## What is being asked
Beneath this instruction is a listing; print exactly the lines in it starting at the line that contains "Instruction: Show the originalChannel5 layer" and going through the line that contains "Like the struggling".

## Provided records
────
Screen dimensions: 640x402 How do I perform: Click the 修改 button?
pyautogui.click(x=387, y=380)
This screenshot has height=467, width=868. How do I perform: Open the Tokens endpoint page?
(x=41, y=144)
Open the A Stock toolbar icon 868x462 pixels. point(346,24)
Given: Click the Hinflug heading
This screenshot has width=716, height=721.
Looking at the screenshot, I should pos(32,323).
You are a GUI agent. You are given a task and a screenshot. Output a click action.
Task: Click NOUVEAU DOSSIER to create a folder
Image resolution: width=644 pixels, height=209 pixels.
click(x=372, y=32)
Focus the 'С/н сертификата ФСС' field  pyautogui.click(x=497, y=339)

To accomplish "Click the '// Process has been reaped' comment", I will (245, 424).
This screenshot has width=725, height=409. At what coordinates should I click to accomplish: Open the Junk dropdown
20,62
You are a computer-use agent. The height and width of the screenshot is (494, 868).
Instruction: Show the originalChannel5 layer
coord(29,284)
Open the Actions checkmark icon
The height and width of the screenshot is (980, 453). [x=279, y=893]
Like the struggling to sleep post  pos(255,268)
────
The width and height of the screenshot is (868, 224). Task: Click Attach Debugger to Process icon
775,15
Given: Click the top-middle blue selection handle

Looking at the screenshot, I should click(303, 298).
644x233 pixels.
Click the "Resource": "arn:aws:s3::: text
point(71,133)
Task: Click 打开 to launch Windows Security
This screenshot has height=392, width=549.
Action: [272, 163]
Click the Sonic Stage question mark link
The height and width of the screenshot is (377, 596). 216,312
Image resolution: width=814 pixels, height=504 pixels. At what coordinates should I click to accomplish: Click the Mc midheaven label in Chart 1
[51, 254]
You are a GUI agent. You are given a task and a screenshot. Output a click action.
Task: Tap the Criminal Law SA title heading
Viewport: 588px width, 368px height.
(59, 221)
────
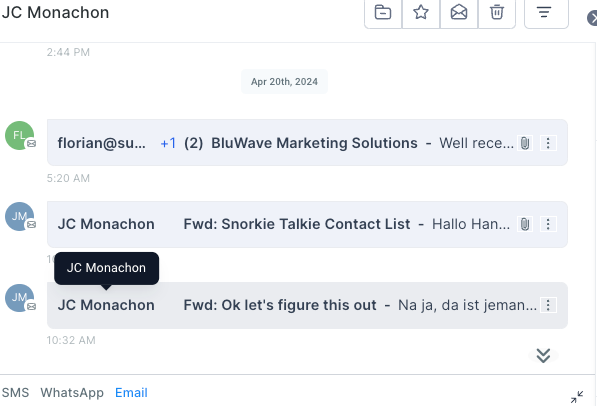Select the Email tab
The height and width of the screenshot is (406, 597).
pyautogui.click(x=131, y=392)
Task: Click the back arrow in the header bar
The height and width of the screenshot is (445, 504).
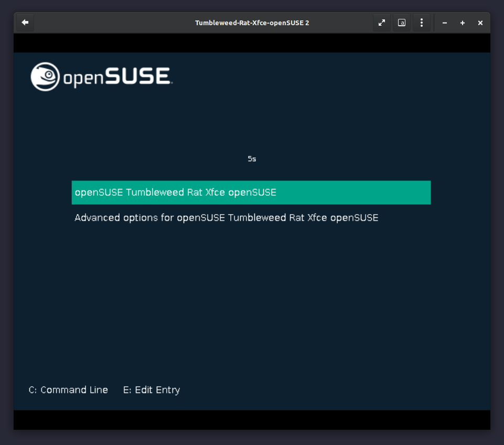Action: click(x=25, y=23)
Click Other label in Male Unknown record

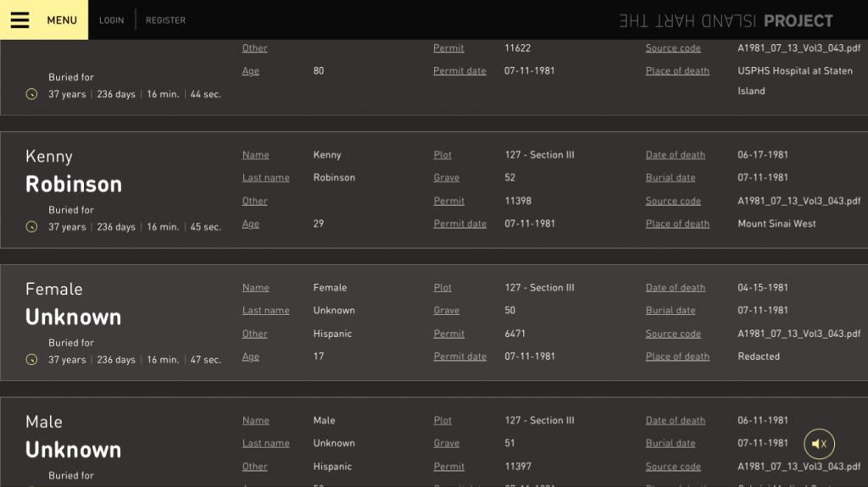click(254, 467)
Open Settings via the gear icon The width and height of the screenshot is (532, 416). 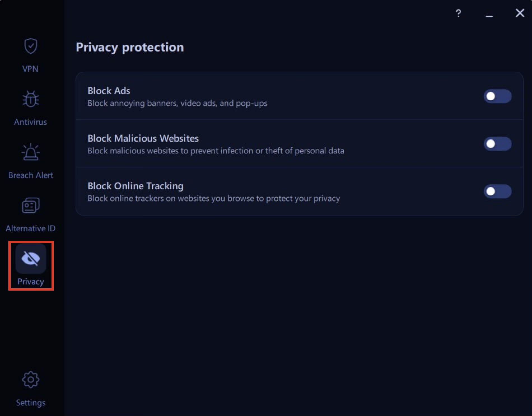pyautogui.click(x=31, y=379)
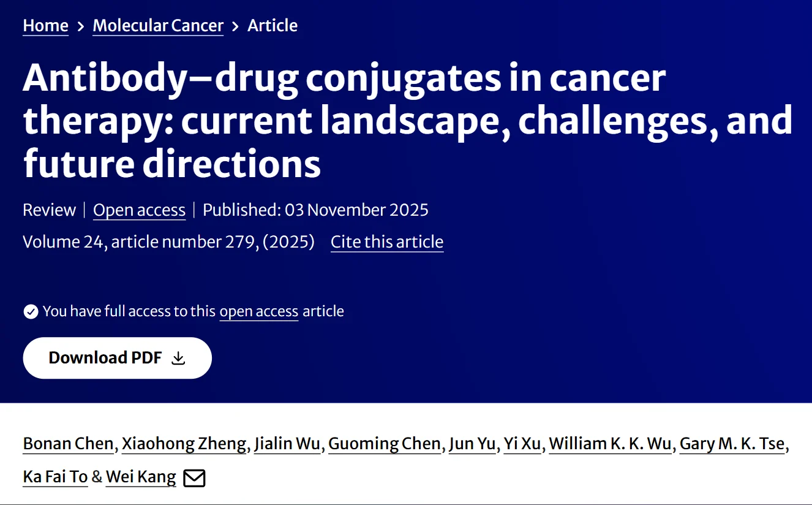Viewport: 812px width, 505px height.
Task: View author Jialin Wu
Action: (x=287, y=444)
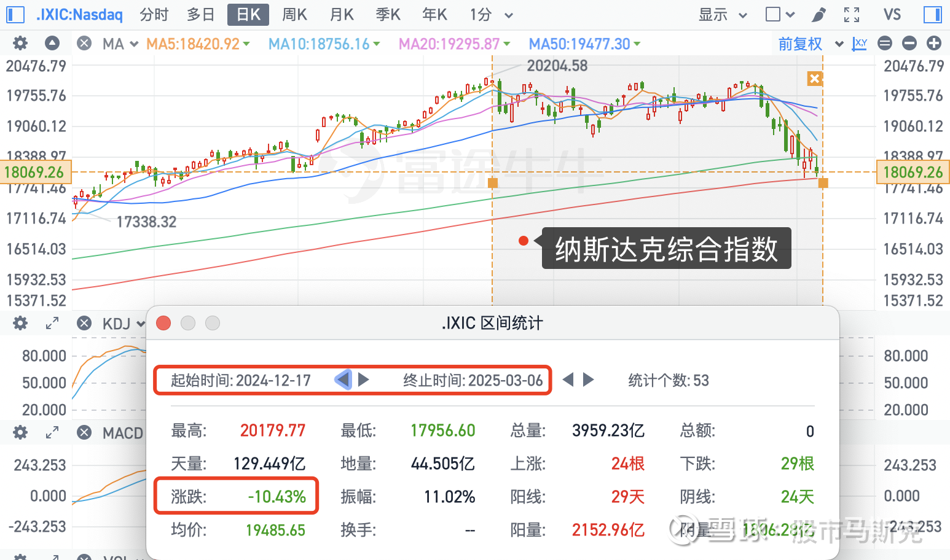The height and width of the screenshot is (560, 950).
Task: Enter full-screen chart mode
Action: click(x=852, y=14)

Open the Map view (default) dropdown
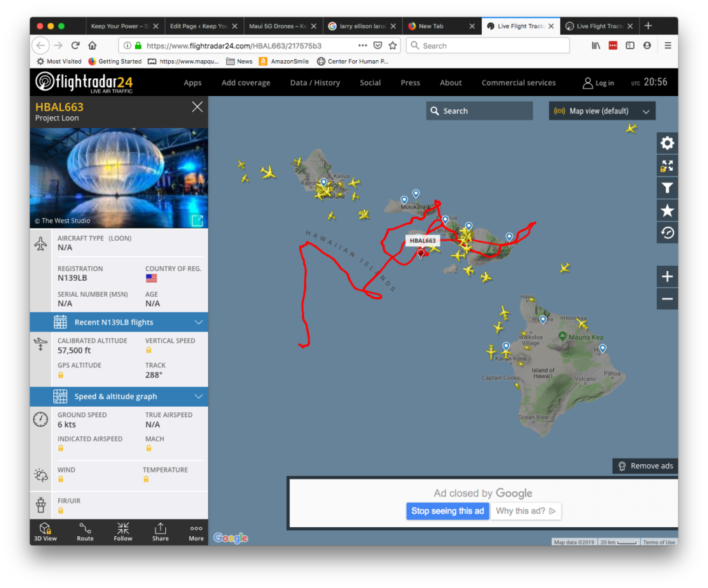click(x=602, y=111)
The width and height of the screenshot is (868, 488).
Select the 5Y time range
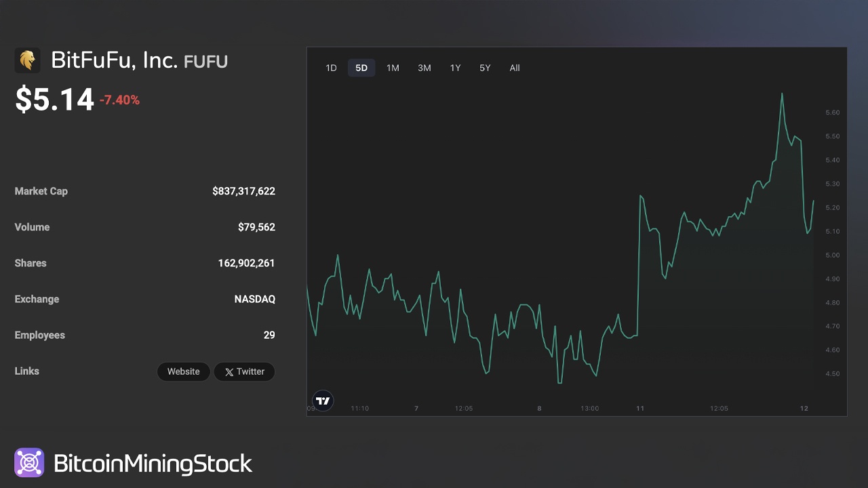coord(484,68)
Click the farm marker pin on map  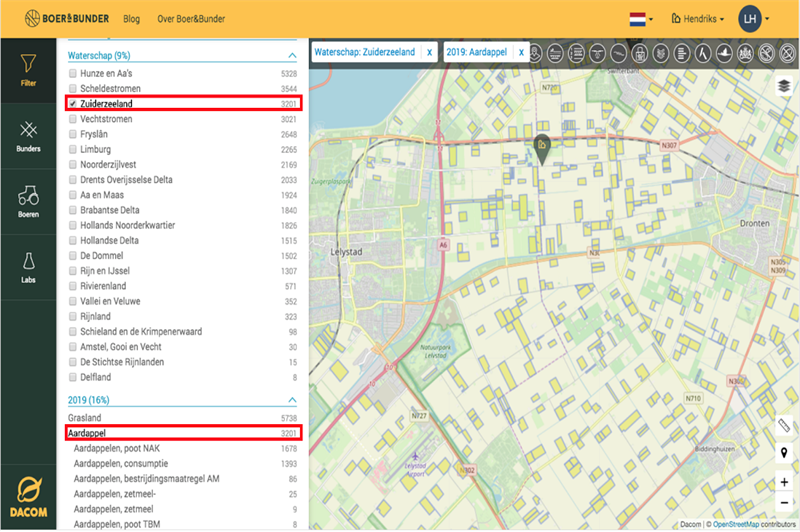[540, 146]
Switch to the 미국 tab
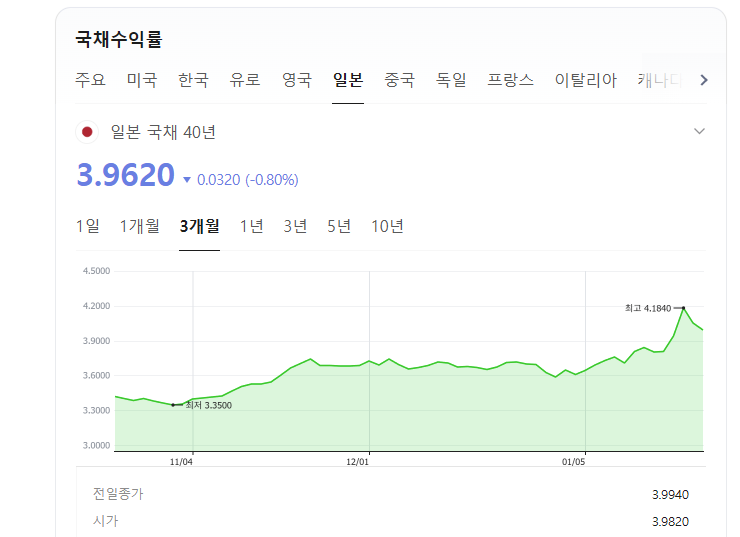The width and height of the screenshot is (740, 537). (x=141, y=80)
────
## Solution to this problem
Instruction: Show the originalChannel5 layer
coord(29,284)
Open the Actions checkmark icon
The height and width of the screenshot is (980, 453). [x=279, y=893]
Like the struggling to sleep post  pos(255,268)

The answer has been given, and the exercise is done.